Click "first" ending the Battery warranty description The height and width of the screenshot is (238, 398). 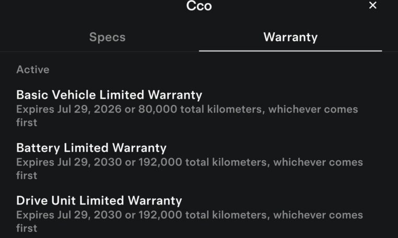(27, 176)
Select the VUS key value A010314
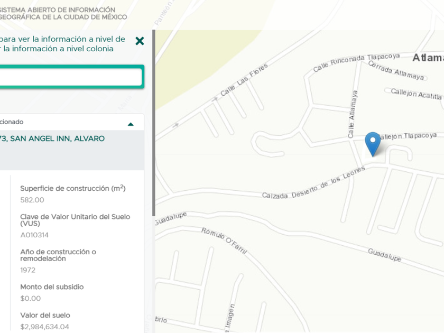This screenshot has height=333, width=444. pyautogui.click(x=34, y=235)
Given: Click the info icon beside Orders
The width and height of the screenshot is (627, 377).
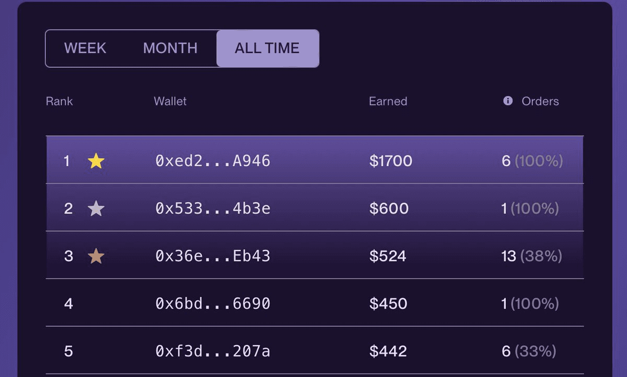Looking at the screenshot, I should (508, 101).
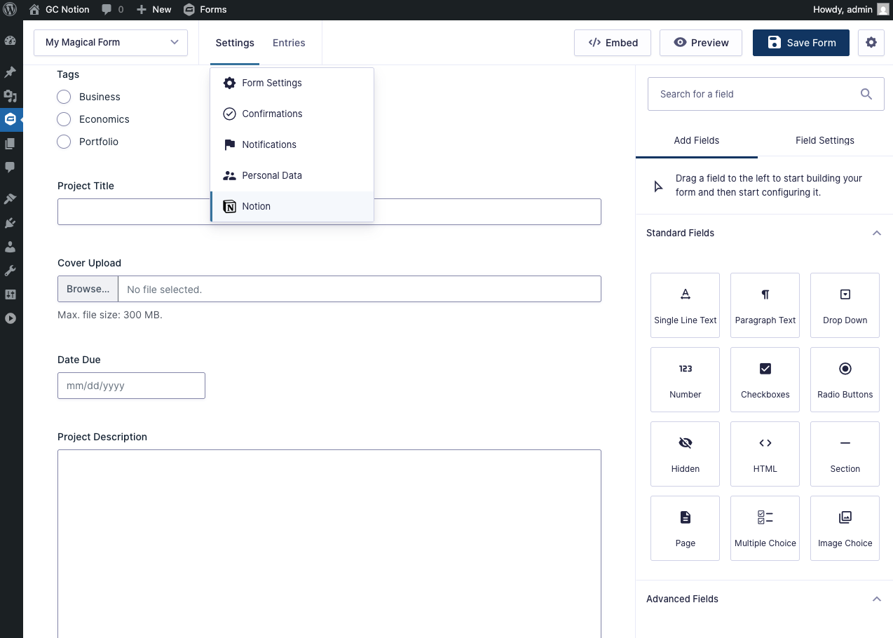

● **Problem details**
Rewrite the part of the entries that opens with the line containing "Select the VUS key value A010314" and closes at the end of the entries, replacing "info icon" with "help icon" and leaving everything else unchanged. Return only that part, with the pictures omitted.

● **Expected answer**
Select the VUS key value A010314
This screenshot has height=333, width=444. pyautogui.click(x=34, y=235)
Given: Click the help icon beside Orders
The width and height of the screenshot is (627, 377).
Looking at the screenshot, I should (508, 101).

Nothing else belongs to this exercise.